La tournée del diablo por tierra santa

La tournée del diablo por tierra santa
Por:Juan Dufflar Amel*


En su fugaz periplo por el Oriente Medio, el presidente de Estados Unidos, George W. Bush, fracasó en poder imitar a Julio César, emperador de Roma, cuando sobre la fácil victoria bélica en Zela, cerca del antiguo reino del Ponto, sentenció: "Veni, Vidi, Vici."

El impopular mandatario regresa a la Casa Blanca con las alforjas tan vacías de contenido como sus promesas de solucionar, antes del término de su gobierno, el cruento conflicto israelo-palestino.

A pesar del aparatoso despliegue militar y extremas medidas de seguridad que rodearon su apresurada vuelta a países del Levante en 8 días, no pudo evitar las manifestaciones de protesta de miles de palestinos y de otros pueblos árabes contra su indeseada presencia, coreada con gritos de ¡Asesino y Vampiro!

Bush se marchó de Israel y Cisjordania sin haber logrado ningún acuerdo sustancial, y lo hizo como llegó: custodiado por un ejército de 10 mil policías de corporaciones locales, 250 hombres del servicio secreto norteamericano, 200 funcionarios de gobierno, 250 expertos en seguridad internacional, 50 empleados de la Casa Blanca, dos aviones militares, cuatro helicópteros, 20 limosinas blindadas y 15 perros detectores de explosivos.

En su "debut" en la ciudad santa de Jerusalén mostró su proverbial torpeza al exigir garantizar la seguridad de Israel, en tanto "Estado judío"--fórmula excluyente de la población árabe--; hacer malabares verbales con los asentamientos de colonos israelíes en Cisjordania y pedir el "cese de las acciones terroristas" contra Tel Aviv.

No obstante, tanto él como el premier sionista, Ehud Olmert, fueron explícitos en asegurar que "no habrá paz si no cesa el terrorismo palestino", ignorando el genocidio que Israel practica desde hace sesenta años en los territorios árabes ocupados.

Con retórica belicista reiteró sus amenazas de agresión a Irán, calificándolo de "una amenaza a la paz mundial" y de tomar también acciones punitivas contra Siria, mientras demandó el acercamiento de los países árabes hacia Israel y a unirse contra Teherán.

Desde que pisó tierra en Ramallah, expuso la disyuntiva de "estado palestino o caos", para obtener mayores compromisos de la Autoridad Nacional Palestina de aceptar sus condiciones para la solución de un conflicto a cuyo proceso la contribución de su Administración ha sido exigua.

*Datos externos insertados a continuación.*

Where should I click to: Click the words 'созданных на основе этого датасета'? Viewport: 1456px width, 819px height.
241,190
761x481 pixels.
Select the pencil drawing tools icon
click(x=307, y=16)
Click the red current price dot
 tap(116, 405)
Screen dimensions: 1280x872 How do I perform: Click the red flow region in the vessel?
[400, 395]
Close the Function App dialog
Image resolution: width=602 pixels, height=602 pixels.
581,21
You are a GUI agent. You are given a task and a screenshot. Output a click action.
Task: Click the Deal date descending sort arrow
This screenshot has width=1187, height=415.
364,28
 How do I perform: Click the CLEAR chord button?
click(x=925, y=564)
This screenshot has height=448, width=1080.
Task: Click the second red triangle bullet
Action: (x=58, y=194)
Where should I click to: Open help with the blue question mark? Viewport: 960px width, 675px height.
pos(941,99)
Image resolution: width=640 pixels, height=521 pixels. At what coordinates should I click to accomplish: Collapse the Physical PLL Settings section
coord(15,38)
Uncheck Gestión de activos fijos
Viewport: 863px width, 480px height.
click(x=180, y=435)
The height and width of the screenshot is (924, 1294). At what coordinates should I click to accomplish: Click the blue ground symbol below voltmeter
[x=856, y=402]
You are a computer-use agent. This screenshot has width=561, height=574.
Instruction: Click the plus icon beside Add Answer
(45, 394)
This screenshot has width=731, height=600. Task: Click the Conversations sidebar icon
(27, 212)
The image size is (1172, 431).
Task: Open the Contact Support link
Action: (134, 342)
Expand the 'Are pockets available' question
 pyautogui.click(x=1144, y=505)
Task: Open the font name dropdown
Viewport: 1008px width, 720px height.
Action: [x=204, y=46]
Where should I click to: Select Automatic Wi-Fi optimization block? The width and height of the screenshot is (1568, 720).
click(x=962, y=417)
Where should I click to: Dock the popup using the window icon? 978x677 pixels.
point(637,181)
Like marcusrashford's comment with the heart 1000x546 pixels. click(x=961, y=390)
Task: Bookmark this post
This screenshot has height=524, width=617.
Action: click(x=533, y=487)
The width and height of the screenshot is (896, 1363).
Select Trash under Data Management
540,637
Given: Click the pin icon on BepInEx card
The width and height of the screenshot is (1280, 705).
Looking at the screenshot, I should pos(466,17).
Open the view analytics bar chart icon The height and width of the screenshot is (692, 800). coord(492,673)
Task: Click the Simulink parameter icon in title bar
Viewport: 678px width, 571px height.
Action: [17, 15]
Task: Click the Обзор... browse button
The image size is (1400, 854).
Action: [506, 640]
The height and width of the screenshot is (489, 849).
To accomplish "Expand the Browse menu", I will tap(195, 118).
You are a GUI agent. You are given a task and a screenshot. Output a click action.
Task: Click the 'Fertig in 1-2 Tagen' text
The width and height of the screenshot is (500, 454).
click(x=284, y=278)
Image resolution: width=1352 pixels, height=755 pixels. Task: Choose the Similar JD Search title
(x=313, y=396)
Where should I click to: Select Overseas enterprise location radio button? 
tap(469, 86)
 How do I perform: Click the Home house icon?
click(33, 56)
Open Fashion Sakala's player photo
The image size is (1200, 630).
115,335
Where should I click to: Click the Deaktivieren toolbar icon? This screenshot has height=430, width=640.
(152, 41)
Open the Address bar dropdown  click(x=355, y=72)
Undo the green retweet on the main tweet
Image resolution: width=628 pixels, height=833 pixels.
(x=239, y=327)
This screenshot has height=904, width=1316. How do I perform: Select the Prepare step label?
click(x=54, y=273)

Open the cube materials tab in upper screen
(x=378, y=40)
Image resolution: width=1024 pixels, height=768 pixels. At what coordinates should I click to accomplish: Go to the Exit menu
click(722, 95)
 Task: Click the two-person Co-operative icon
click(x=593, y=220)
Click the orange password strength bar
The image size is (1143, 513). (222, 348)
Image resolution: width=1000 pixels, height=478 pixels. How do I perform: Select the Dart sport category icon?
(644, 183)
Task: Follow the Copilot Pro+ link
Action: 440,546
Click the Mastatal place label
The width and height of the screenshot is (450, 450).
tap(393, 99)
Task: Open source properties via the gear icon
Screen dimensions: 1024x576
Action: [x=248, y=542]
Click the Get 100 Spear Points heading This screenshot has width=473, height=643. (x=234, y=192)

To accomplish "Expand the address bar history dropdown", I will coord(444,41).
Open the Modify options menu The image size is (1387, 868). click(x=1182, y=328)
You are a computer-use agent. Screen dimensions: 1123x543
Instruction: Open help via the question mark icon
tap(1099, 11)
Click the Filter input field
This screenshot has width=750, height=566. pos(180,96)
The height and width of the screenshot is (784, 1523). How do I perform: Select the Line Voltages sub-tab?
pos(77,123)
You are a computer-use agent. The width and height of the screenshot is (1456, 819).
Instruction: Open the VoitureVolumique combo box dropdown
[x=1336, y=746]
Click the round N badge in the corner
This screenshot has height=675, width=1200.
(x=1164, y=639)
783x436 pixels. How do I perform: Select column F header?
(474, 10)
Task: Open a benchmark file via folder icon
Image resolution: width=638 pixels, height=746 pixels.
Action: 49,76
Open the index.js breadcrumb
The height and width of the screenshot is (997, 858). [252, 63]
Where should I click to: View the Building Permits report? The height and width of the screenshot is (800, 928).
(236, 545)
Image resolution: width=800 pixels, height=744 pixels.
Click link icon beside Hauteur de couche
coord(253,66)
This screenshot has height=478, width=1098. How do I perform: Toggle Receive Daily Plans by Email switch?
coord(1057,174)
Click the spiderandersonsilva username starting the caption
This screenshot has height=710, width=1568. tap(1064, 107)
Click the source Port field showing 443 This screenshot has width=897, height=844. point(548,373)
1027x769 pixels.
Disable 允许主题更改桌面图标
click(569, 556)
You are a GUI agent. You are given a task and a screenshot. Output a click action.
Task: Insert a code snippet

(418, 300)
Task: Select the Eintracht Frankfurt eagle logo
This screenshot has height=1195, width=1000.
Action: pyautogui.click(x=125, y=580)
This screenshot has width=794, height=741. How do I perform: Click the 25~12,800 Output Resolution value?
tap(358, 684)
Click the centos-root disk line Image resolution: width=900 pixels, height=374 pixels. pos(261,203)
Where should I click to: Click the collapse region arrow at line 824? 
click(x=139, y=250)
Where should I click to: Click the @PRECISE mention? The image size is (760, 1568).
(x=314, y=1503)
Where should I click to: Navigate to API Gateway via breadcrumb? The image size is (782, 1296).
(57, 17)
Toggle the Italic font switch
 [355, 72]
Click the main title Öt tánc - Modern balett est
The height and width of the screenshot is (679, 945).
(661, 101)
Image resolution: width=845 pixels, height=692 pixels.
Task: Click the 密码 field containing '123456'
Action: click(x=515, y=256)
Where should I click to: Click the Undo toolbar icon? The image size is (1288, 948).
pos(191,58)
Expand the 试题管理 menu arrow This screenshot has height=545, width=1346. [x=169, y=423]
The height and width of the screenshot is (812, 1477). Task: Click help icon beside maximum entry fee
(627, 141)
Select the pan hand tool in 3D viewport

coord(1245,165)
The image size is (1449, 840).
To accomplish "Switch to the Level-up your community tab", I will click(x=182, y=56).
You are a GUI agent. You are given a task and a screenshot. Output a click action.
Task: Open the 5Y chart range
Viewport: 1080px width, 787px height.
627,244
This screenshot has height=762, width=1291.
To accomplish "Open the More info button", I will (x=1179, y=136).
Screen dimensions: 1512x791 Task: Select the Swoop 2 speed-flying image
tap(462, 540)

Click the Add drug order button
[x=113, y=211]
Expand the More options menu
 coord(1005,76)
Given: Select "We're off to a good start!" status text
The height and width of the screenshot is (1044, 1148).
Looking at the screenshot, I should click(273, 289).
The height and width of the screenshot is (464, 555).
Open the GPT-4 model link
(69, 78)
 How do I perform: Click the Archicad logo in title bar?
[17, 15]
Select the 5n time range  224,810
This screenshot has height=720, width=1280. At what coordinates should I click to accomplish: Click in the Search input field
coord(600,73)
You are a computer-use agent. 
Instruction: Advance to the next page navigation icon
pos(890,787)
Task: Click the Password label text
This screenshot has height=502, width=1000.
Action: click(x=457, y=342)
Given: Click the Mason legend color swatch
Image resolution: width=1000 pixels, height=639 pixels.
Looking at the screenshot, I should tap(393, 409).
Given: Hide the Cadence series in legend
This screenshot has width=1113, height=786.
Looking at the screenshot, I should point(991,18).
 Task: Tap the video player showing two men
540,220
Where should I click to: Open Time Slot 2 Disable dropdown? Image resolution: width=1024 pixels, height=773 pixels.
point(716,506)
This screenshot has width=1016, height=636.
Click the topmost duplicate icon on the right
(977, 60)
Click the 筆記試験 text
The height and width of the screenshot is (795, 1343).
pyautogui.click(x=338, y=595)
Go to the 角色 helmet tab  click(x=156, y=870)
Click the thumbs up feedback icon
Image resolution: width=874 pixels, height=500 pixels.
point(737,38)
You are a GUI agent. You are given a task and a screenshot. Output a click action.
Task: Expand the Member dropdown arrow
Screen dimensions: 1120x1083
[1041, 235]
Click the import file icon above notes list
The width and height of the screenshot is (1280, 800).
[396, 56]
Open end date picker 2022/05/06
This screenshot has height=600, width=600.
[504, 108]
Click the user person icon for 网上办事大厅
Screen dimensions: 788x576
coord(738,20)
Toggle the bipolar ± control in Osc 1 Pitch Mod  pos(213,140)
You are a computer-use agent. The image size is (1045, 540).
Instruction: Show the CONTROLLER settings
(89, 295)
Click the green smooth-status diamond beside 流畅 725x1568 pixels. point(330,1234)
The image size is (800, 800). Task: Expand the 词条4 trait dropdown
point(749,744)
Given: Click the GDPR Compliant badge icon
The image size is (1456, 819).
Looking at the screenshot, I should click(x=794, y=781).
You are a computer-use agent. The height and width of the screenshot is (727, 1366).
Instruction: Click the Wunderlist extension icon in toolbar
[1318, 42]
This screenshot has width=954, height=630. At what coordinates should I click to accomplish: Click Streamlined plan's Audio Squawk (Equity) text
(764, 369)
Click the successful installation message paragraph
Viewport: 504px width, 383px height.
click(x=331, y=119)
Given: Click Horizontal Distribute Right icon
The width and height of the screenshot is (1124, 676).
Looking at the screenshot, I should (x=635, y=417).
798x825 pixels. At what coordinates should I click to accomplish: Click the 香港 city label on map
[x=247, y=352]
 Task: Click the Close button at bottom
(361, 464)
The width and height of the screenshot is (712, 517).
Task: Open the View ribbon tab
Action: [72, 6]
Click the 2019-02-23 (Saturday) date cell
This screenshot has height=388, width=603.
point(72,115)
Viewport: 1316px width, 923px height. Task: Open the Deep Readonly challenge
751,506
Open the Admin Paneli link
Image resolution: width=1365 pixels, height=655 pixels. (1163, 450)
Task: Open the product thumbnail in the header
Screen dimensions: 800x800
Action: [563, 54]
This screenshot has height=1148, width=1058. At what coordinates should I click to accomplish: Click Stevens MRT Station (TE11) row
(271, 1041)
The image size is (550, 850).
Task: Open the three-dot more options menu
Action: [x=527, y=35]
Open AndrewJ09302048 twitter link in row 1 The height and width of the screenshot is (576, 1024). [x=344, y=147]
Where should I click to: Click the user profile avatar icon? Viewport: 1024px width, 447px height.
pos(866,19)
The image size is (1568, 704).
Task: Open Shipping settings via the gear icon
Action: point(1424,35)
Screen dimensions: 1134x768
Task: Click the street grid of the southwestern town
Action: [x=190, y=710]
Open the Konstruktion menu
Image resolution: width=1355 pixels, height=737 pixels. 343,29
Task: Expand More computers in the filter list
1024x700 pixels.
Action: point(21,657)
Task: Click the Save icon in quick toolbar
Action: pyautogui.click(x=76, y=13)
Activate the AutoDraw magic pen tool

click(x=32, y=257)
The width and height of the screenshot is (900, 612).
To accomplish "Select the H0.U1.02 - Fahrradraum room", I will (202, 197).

En general, su descabellada política para el Oriente Medio acumula una sucesión de enormes fallos y errores, y solo después de siete años y a uno de las elecciones en su país, asumió la iniciativa de reunir en Annapolis a las partes en conflicto y a representantes de decenas de países y organizaciones internacionales para impulsar el proceso de paz.

Pero, su primera visita como presidente a Israel y Palestina no constituyó en sí un dramático paso para lograr un acuerdo entre palestinos e israelíes y la opinión generalizada es que fue "más de lo mismo".

No tomó en consideración que el 79% de los israelíes considera que la Conferencia de Annapolis es un fiasco, mientras que el 59% de los palestinos la consideran una trampa.

Dadas las actuales circunstancias, existen muchas dudas de que los tres actuales protagonistas del proceso negociador estén en condiciones de impulsarlo.

Abbas representa hoy a una parte de los palestinos, pues Hamas controla la Franja de Gaza, Olmert, el más impopular de los primeros ministros de Israel, está a la espera del informe de la comisión investigadora de la guerra de Líbano, que promete ser devastador para él, y la capacidad política de Bush, para hacer algo, es limitada, por lo que un progreso real en el conflicto tendrá que esperar seguramente al próximo ocupante de la Casa Blanca.

Al fin de su periplo, solo quedan escepticismo, desconfianza e incertidumbre sobre la constitución de un estado palestino, la libertad de los miles de presos palestinos y el retorno de millones de sus refugiados, más dudoso cuanto Bush y Olmert lo han convertido exclusivamente en un asunto de subvención económica y no de la restitución de un derecho inalienable.

Pero, prometió regresar en mayo a Israel ¡Solavaya!